Effective monitoring of Kubernetes audit logs offers several benefits. First and foremost, it helps in identifying unauthorized access attempts, unusual or suspicious activities, and potential security breaches. This enables administrators to take immediate action to mitigate risks and prevent further damage.
However, having logs just for the sake of it is a waste of money and effort if no one is checking them. This is where Amazon GuardDuty can easily help with its new feature that offers automated monitoring for these the audit logs.
Example findings
Couple of examples that it can spot for you:
-
CredentialAccess:Kubernetes/MaliciousIPCaller
- An API commonly used to access credentials or secrets in a Kubernetes cluster was invoked from a known malicious IP address. -
PrivilegeEscalation:Kubernetes/PrivilegedContainer
- A privileged container with root level access was launched on your Kubernetes cluster. -
Policy:Kubernetes/ExposedDashboard
- The dashboard for a Kubernetes cluster was exposed to the internet - Or my personal favourite:
Policy:Kubernetes/AnonymousAccessGranted
- The system:anonymous user was granted API permission on a Kubernetes cluster.
To use this new feature, there are 2 things you need to do:
- Enable audit logs on your EKS cluster (if you haven't done already)
- Setup EKS Audit log monitoring in GuardDuty
Enable audit logs on your EKS cluster using Terraform
Using aws_eks_cluster resource
If you are using the aws_eks_cluster resource, then you basically need to add a single line to it to enable Audit Logging.
resource "aws_eks_cluster" "example" {
# ... other configurations ...
enabled_cluster_log_types = ["audit"] # Additional types: api, authenticator, controllerManager, scheduler
# ... other configurations ...
}
Using AWS's EKS Terraform module
If you are using the official EKS Terraform module, then you will need to make sure that audit
is added to the cluster_enabled_log_types
input parameter as below. (By default, it is already configured)
module "eks" {
source = "terraform-aws-modules/eks/aws"
version = "~> 19.0"
# ... other configurations ...
cluster_enabled_log_types = ["audit"]
# ... other configurations ...
Setup GuardDuty using Terraform for EKS Audit log
With the official aws_guardduty_detector resource this is fairly simple and it only takes a few lines.

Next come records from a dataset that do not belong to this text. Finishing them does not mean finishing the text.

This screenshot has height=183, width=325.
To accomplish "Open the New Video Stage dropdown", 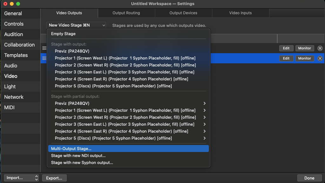I will click(x=76, y=25).
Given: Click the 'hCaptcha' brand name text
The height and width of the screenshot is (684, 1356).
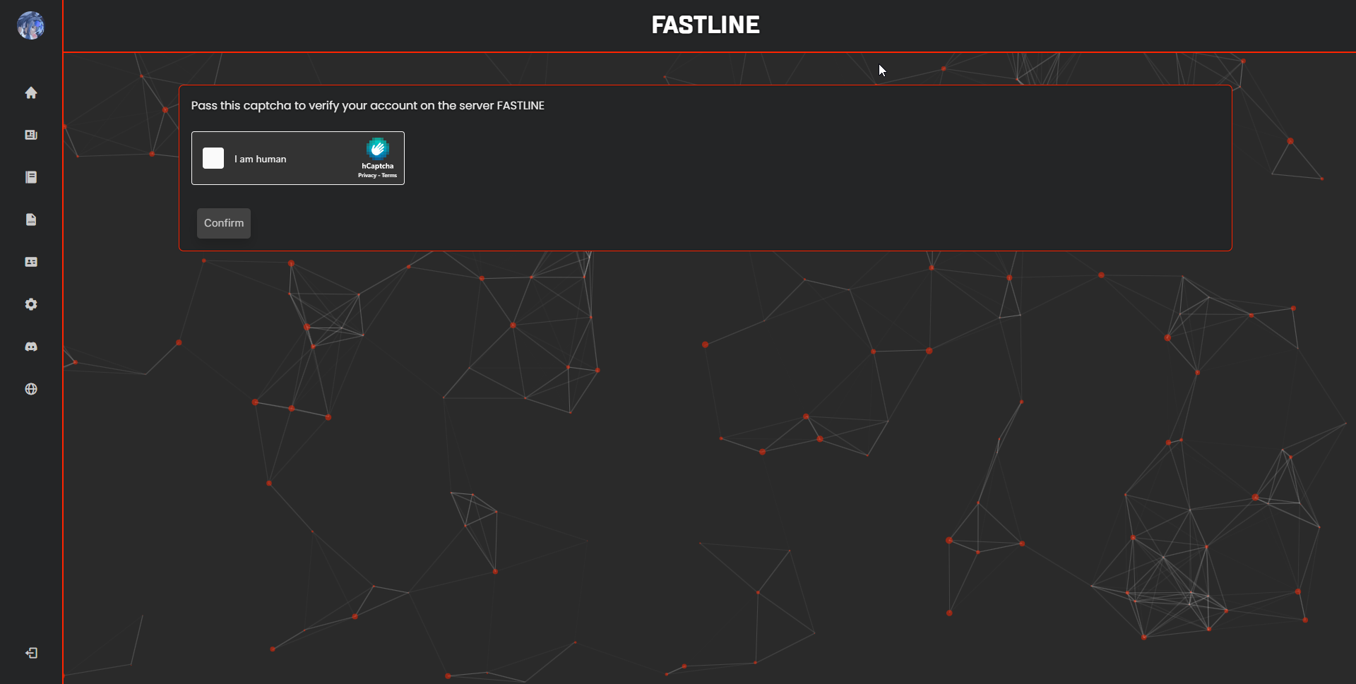Looking at the screenshot, I should [x=378, y=167].
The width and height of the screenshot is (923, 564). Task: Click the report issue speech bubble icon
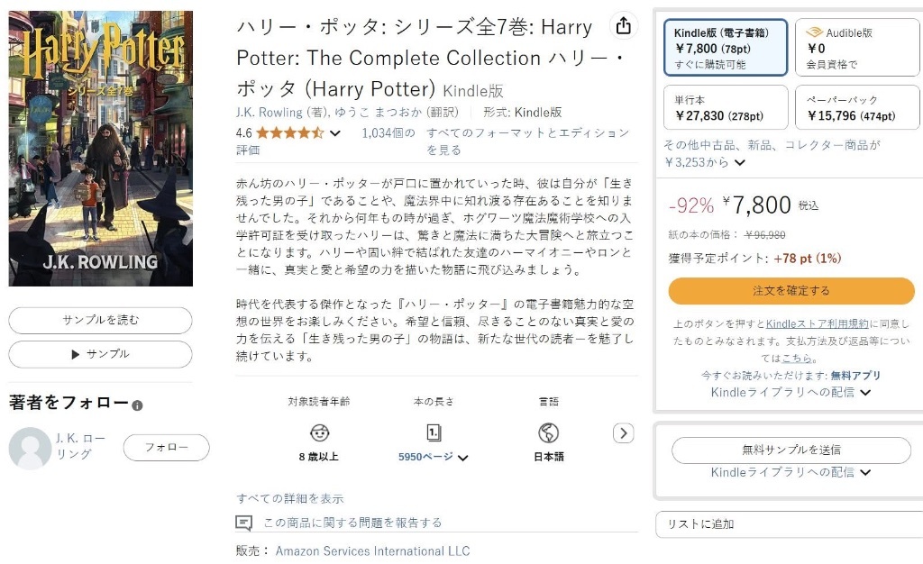243,523
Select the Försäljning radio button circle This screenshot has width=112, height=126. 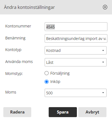tap(46, 73)
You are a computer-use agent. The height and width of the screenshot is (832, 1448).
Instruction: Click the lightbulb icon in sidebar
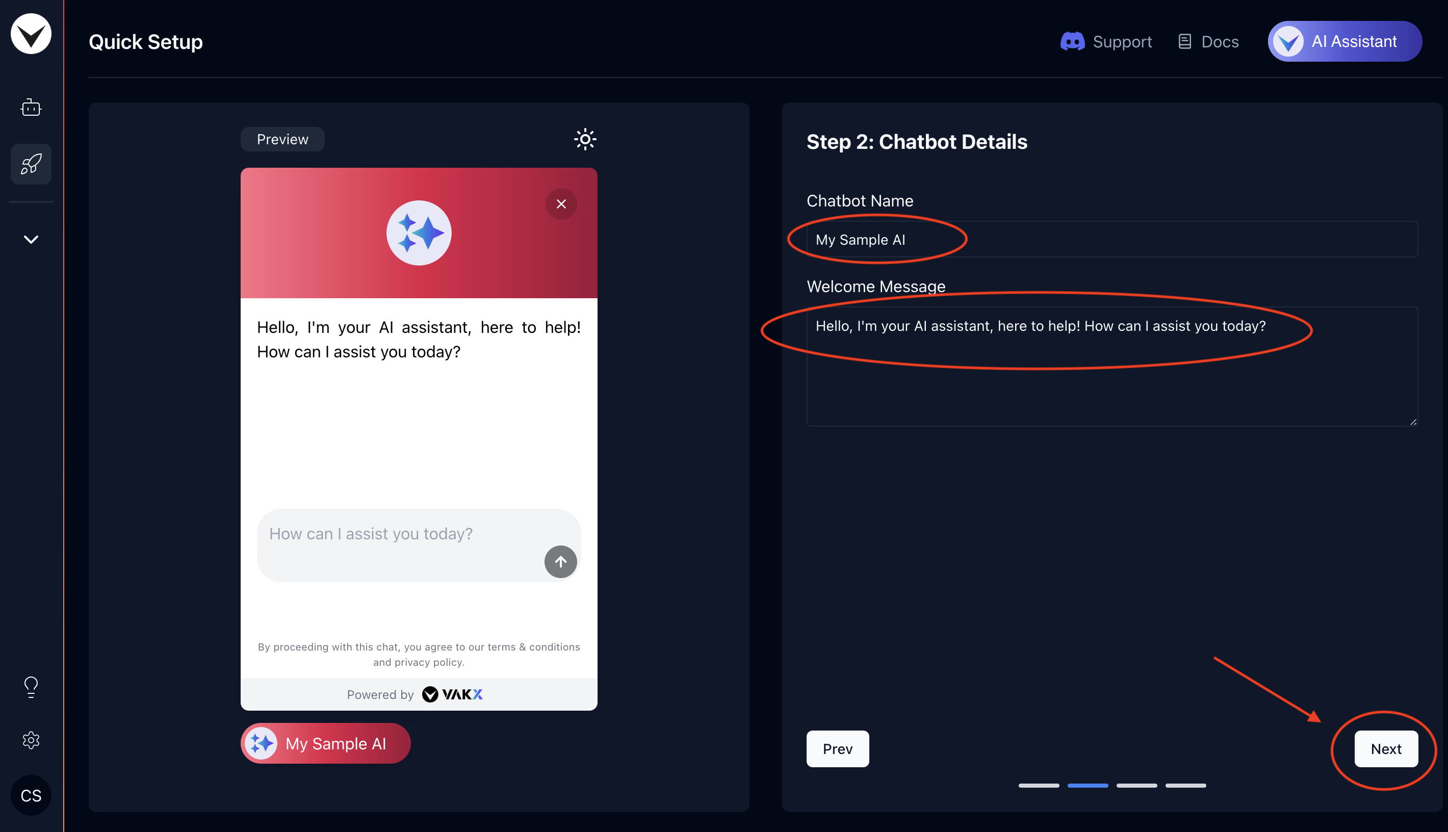30,686
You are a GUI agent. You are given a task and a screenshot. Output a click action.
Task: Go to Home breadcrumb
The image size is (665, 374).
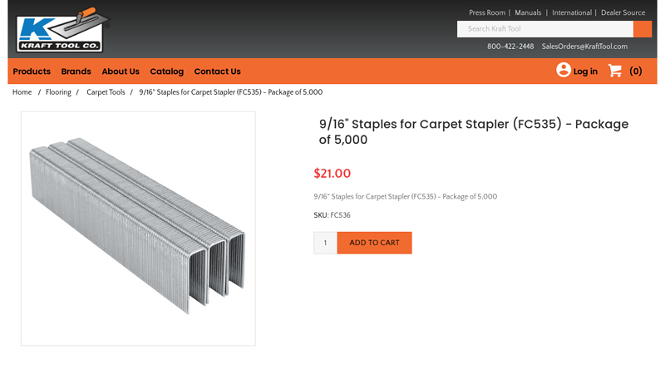click(x=22, y=92)
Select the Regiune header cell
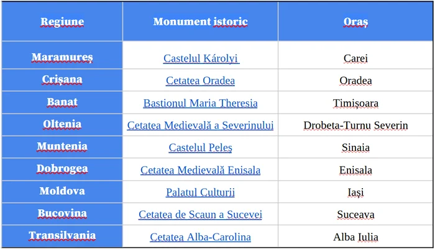 click(x=62, y=22)
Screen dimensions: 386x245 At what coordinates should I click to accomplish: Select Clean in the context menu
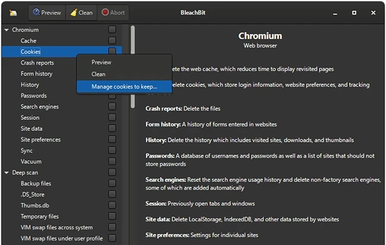[99, 74]

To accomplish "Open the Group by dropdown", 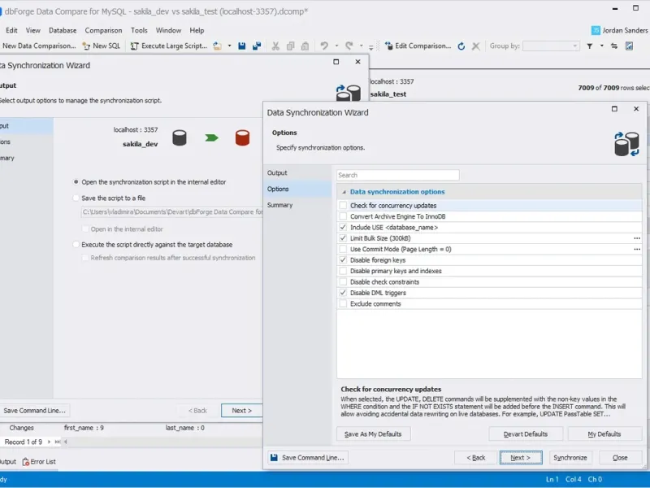I will pos(551,46).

resource "aws_guardduty_detector" "example" {
enable = true
datasources {
# ... other configurations ...
kubernetes {
audit_logs {
enable = false
}
}
# ... other configurations ...
}
}
Once you set it up, you should start receiving alerts from GuardDuty when it detects suspicious activities. For the fill list of findings, check out the official documentation.